Friday, July 9, 2010

Pressed ham and vanilla wafers

Every so often, normally when I'm getting tired of listening to people blame all of society's ills on the poor, I remember the summer after my first last semester in college, when I worked on a CETA-funded program to provide summer jobs for disadvantaged youth. This particular program entailed loading a couple of hundred high school kids on school buses and taking them out to clean up illegal dumpsites, or pick up trash from the side of the highway.

The day-to-day administration of this little band included myself, my older brother, his future ex-wife, a friend who would later become a preacher only to leave the ministry to work as an over-the-road trucker, and various liberal do-gooders, most of whom did not last the summer. We were called counselors, as if this were some especially shitty summer camp.  We had three or four senior* counselors who drove the buses and provided on-site supervision, and another who floated from site to site, making supply runs and relaying messages to and from the program's administrators when upper-level decisions were required.

Upper level decisions included things like what to do about the six foot wasp nest, or giant snake pit, or dead horse we occasionally ran across at the dumpsites. (That's right. Dead horse. Swear to Baby Jesus.) While we waited for decisions, supplies, or backup,** work would stop at the site and the kids would chase each other around, or braid each other's hair, or find especially disgusting bits of trash to throw at each other. You know, regular teenager stuff. I was possibly the first white boy in Arkansas to have cornrows.

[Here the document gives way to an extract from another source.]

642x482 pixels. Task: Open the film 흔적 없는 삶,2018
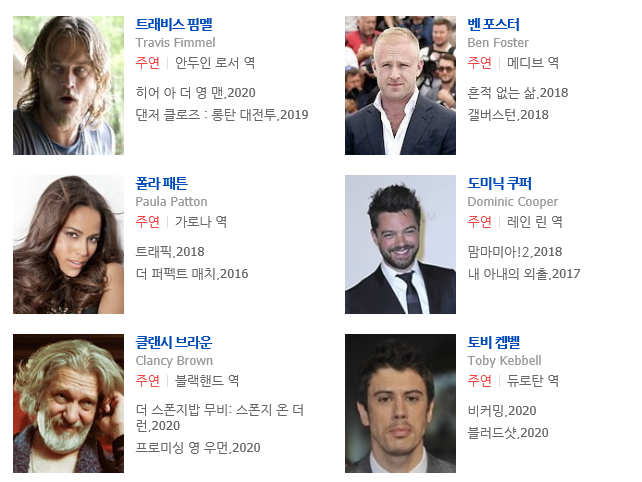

Fortunately, they looked really good on me.

It was obvious that some of the kids didn't really have a chance to amount to much. Those kids generally didn't last long. An eighteen year old (not in the program) walked onto a bus and shot one of our fifteen year old boys while we waited to leave one morning. Other kids would just fail to show up one day, and we wouldn't see them again. But mostly these were good kids. Just like your kids, but not as spoiled. They depended on each other, and took care of each other. You could tell that many of them were fending for themselves, or that the money they were making was feeding their family.

They even took care of me. I was really poor at this point, among other things, and rarely had any food for lunch. As far as I was concerned, there were better things for me to do with the pittance I made at that job than feed myself. A group of my kids stopped at their neighborhood grocery every morning and bought pressed ham*** and a bag of vanilla wafers to share for lunch. These weren't Nilla brand wafers. In fact, they probably weren't even vanilla. Just some sort of illa wafers.

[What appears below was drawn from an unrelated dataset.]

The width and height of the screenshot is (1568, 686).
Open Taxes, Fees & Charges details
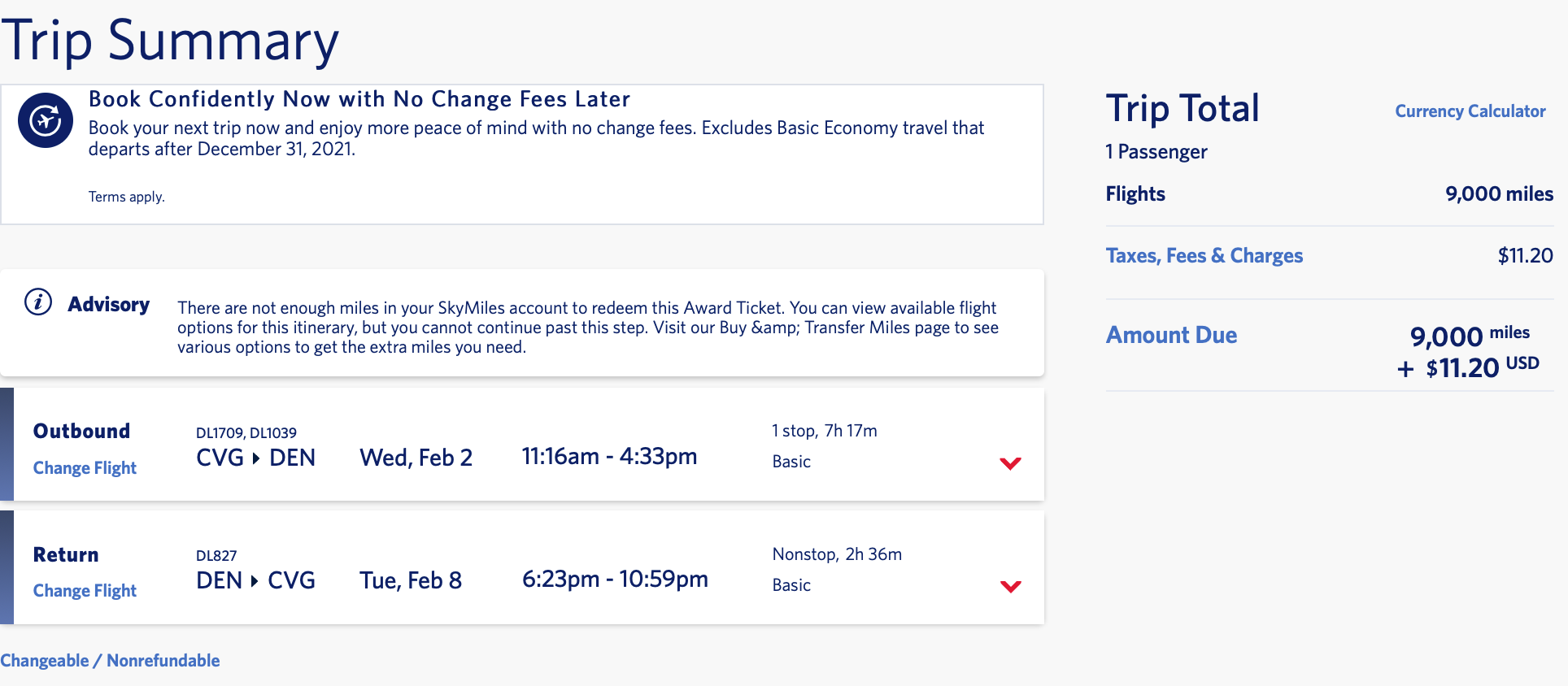click(1204, 256)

Anyway, I digress. About a week after they noticed that I was starving to death, the kids started feeding me. What you do is, you tear a piece of meat in half, fold it once, place it between two illa wafers and eat it like some sort of Soviet-era Oreo from Hell. They're disgusting, but they are great if you are hungry enough, and it was all these kids could afford.

It was incredibly touching that these children, who had been crapped on by life from birth, and had no reason to expect any different in the future, would share with me what  might be their only meal that day. I have never forgotten their unassuming kindness, and while I know that the experience that summer affected some of them in a positive way, I don't see how they could have gotten more from it than I did.  My attitudes about work, and poverty, and facing adversity with grace, were changed forever by a handful of kids from the ghetto and a few scraps of food.

I know that most of those kids have faced an uphill battle since that summer, and too many are probably dead, or in jail, or in some other desperate strait. But I'm sure that many have met whatever situations they faced with as much faith, kindness, and humor as they could muster. Every couple of years, I will put a piece or two of Black Forest ham between Nilla wafers and remember. And hope, and be thankful.


* "Senior" in this case meant more or less 25, and able to buy beer.

** This is what life was like before cell phones. People sat around waiting a lot. And without the Internet, we had no choice but to learn things about each other. It was horrible.

*** Pressed ham is lunch meat that is sort of like SPAM, but not as snooty. And it's conveniently shaped for Wonder bread and sliced about as thick as a Hallmark card.

5 comments:

  1. What? You mean that whole 'poverty' thing is not just because they're lazy and unwilling to to go to college?

    great story. well told.

    oh, and "I was possibly the first white boy in Arkansas to have cornrows." we want pics.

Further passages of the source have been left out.